Harry był zły i musiał zapomnieć o tym paskudnym dniu, a Louis mógł mu w tym pomóc. Przycisnął usta do jego szyi, zaczynając scałowywać niechlujną ścieżkę w dół do obojczyków.

- Jestem zmęczony. Daj mi spokój – zaprotestował Louis, niezgrabnie i mało skutecznie próbując go odsunąć.

Harry zrobił to sam bardziej ze zdziwienia, a nie dlatego, że szatyn stawiał opór. Dokładnie przyjrzał się jego twarzy, bo od kiedy pieprzony Louis Tomlinson mówił nie. To się zdarzało tylko wtedy, gdy miał narkotykowe zejście i nie był w stanie nawet wstać z łóżka, ale z tego co było widać, ten nawet nie musiał tego robić, bo stał o własnych siłach, a jeśli stał, to mógł znieść krótki numerek.

Wpatrywał się w niego i wpatrywał. Mógł być pijany jak szpadel, ale widział to, co widział.

- Byłeś na gofrach – zaśmiał się, przejeżdżając palcem pod jego nosem i zgarniając spod niego resztki białego proszku.

Louis był naćpany, a Harry pijany. Zapowiadało się, że czeka ich genialny seks.

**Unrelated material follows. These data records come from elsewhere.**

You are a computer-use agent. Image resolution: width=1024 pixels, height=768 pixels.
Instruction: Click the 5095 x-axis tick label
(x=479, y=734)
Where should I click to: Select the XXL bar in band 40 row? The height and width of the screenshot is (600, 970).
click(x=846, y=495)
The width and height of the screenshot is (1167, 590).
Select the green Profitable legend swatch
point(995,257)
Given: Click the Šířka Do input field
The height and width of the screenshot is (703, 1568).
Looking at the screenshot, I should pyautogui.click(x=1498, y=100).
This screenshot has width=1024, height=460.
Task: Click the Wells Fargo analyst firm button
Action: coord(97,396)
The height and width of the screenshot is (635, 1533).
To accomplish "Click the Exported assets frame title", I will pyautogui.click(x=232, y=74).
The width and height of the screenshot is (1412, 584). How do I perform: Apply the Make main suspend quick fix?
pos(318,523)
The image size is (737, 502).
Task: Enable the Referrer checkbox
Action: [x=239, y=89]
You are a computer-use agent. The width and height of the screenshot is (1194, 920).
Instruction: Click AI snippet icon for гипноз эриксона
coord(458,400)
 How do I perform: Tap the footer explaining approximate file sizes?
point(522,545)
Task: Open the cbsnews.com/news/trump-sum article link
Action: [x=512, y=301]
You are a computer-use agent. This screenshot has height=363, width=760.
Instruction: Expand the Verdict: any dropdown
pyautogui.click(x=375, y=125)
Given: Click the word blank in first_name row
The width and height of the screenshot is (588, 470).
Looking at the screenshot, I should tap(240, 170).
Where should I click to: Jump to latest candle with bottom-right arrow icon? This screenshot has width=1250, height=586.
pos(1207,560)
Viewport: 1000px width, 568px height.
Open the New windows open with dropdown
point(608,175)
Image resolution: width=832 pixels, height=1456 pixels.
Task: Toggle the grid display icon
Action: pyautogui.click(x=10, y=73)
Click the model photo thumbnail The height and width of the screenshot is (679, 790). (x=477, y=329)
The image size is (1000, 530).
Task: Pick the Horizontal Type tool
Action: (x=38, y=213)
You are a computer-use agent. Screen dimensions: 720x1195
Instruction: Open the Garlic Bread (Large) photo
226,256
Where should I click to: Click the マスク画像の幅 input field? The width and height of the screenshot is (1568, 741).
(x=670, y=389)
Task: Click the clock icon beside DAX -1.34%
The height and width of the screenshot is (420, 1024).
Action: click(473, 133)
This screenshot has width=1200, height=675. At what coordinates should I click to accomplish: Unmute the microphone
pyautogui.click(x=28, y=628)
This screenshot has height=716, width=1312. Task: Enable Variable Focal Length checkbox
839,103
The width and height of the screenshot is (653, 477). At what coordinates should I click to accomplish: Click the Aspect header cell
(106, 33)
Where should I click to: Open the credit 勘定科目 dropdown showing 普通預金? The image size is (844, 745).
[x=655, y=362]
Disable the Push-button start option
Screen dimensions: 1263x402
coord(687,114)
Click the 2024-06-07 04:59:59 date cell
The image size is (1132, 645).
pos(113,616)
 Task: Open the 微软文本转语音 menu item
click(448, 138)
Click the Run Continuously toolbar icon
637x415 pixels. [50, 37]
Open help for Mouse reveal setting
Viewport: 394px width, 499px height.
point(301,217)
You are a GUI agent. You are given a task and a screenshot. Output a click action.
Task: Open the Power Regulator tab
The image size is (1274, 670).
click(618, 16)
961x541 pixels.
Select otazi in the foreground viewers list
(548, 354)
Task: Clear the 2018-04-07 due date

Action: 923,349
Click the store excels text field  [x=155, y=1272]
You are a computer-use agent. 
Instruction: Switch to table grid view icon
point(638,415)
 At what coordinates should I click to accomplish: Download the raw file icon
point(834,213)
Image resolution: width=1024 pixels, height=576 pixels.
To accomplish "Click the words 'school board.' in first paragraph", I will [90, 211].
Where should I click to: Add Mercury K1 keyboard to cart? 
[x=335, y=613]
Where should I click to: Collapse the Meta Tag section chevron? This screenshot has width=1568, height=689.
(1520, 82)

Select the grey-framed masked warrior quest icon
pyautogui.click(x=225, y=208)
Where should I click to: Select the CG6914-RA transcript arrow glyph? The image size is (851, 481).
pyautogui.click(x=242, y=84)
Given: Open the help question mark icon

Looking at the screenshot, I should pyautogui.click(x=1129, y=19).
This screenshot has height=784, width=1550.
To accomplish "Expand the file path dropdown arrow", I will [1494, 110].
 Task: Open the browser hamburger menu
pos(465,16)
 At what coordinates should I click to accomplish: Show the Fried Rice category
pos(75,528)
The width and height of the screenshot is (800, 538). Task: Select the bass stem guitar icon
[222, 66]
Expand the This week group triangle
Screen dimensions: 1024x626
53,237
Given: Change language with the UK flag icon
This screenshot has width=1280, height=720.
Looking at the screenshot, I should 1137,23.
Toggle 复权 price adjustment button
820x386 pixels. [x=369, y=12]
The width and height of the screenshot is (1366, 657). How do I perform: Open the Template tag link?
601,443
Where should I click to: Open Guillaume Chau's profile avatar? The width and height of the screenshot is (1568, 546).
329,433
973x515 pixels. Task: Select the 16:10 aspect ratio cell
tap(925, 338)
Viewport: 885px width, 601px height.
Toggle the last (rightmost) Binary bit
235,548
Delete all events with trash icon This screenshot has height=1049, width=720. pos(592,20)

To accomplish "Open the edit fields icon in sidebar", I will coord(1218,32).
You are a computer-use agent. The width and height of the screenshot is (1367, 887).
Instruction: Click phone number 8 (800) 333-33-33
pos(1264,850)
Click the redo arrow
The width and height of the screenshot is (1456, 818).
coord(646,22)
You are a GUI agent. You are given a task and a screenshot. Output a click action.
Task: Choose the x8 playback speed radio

Brunet nigdy nie potrafił stwierdzić, jakie miał podejście do narkotyków, a raczej do Louisa zażywającego narkotyki. Nie popierał tego, ani nie potępiał, tylko zwyczajnie się godził. Było mu to na rękę, bo szatyn był wtedy znacznie łatwiejszy. Nie chodziło jedynie o seks, ale o wszystko inne. Dla Louisa wciągnięcie kolejnej działki było na pierwszym miejscu, a kiedy już to zrobił, zaczynała się prawdziwa zabawa. Beztroska i nierozwaga wchodziła na zupełnie nowy poziom i Harry całkowicie to uwielbiał. Zwłaszcza kiedy był pijany. Podziwiał to jak Louis miał wszystko gdzieś i jak mało czymkolwiek się przejmował. Ktoś mu się postawił, machnął na to ręką. Ktoś go obraził, prychnął prześmiewczo, bo w jego głowie wszystko brzmiało zabawnie, nawet obelgi skierowane w jego kierunku. Ktoś kazał mu coś zrobić, nie stawiał się, tylko pytał co będzie z tego miał, a w takim stanie ucieszyłby go nawet głupi lizak. Naćpany Louis był rozrywkowym Louisem, który zawsze Harry'ego podniecał.